Every 500 chunks (256 KB of binary data), print a progress line with percentage, transfer rate in KB/s, and estimated time remaining. At 115200 baud you’re getting roughly 5-6 KB/s effective binary throughput. The ETA starts around 21 minutes and slowly ticks down. It’s not fast. It’s not supposed to be fast. It’s supposed to work.

EOF and Verification

After the last chunk, send Ctrl-D (0x04) to close awk’s stdin. Stop the echo drainer thread. Wait for the shell prompt. Then verify:

EXPECTED_MD5 = "53e272bed2041616068c6958fe28a197"

Run wc -c /tmp/fw.bin—should be 7,340,032 bytes. Run md5sum /tmp/fw.bin—should match EXPECTED_MD5. If either check fails after 20 minutes of transfer, the script prints an error and does NOT proceed with sysupgrade. Flashing a corrupt image to NAND would brick the device, and then I’d need to do the entire JTAG song and dance again. No thanks.

If both checks pass, the script automatically launches sysupgrade:

ser.write(b"sysupgrade -n /tmp/fw.bin\n")
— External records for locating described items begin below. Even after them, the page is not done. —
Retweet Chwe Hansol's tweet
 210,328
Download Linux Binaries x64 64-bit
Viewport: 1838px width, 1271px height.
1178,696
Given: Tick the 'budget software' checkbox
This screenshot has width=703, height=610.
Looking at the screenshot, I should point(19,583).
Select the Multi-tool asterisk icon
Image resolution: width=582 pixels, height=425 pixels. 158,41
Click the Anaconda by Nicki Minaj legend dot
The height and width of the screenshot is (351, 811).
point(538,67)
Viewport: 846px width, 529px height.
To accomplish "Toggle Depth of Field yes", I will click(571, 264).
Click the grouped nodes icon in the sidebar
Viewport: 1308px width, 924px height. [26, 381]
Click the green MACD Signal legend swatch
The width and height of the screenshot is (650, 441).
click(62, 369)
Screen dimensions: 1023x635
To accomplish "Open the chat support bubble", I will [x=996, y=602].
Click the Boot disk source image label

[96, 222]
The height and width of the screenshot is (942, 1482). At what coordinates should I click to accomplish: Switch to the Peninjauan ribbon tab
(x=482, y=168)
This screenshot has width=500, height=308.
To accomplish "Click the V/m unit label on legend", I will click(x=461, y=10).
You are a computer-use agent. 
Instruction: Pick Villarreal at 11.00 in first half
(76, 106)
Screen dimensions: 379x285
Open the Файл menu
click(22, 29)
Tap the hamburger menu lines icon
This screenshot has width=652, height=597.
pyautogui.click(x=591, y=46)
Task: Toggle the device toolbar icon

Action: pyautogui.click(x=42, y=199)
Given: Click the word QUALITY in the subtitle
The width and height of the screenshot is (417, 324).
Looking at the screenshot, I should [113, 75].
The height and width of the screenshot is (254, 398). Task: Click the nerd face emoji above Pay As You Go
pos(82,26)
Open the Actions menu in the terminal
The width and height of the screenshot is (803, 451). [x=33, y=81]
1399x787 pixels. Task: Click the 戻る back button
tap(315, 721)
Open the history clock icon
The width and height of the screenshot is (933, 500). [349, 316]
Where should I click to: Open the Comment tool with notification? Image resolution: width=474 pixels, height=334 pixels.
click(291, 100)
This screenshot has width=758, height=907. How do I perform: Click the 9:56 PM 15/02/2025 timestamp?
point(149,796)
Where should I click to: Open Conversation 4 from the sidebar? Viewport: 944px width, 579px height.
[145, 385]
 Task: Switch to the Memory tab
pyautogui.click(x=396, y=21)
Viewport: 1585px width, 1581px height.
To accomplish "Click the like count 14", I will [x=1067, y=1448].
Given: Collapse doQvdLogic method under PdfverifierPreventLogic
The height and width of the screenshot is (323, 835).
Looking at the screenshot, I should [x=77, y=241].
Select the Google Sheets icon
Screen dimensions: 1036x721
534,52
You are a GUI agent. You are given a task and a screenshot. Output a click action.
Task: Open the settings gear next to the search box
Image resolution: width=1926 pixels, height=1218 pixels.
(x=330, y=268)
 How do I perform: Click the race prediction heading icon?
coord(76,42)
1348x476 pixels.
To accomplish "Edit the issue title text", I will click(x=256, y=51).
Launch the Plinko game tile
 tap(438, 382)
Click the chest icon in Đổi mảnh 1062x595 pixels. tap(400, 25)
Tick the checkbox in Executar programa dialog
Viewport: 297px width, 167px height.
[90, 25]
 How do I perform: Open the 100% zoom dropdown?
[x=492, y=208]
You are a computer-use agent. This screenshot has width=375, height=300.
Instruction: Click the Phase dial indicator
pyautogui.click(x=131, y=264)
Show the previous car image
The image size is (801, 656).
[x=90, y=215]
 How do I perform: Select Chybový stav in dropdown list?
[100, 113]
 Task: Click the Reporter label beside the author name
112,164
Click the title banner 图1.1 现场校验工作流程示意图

The -n flag means “don’t preserve config”—wipe everything, clean flash. The device reboots, 90 seconds pass, and either you see the OpenWrt banner on the serial console or you start questioning your life choices.

The Math

Let’s work through the transfer time because it’s satisfying in a depressing way:

Binary size: 7,340,032 bytes
Hex-encoded size: 7,340,032 x 2 = 14,680,064 bytes
Baud rate: 115,200 bits/sec
Effective byte rate: 115,200 / 10 = 11,520 bytes/sec (8 data bits + start + stop)
Transfer time: 14,680,064 / 11,520 = 1,274 seconds = ~21.2 minutes

In practice it’s closer to 20 minutes because the awk processing on the MR18 side isn’t instantaneous—it adds a tiny amount of backpressure per chunk, but the serial buffer smooths most of that out. The progress output shows a consistent 5.5-5.8 KB/s throughout the transfer. No slowdown, no speedup, just a steady drip of hex characters at the maximum rate the wire can carry them.

Twenty minutes to transfer 7 MB. In 2026. Over a protocol that’s been fundamentally unchanged since the 1960s. There’s something almost poetic about that. Or maybe just stupid. Depends on whether the md5sum matches at the end.

Why Two Scripts

You might wonder why I didn’t just use uart_transfer.py for the ar8035-fix binary too. Two reasons. First, send_binary.py was written first, when I only needed to transfer the 5.5 KB fix. It’s simpler—no echo drainer, no pre-test, no progress reporting—because it doesn’t need any of that at 5.5 KB. Second, send_binary.py handles the post-transfer execution and rx_packets verification, which is specific to the PHY fix workflow. uart_transfer.py handles sysupgrade, which is a completely different post-transfer action. Different payloads, different post-transfer behavior, two scripts. I could have unified them but the complexity cost wasn’t worth it for code that runs exactly once per flash cycle.

Both scripts are held together with time.sleep() calls and string matching on serial output. They’re not elegant. They don’t need to be. They need to reliably transfer data over a 115200 baud serial link and verify the result, and they do. Every time. Even at 3am. Even after the twentieth power cycle. That’s all I ask of them.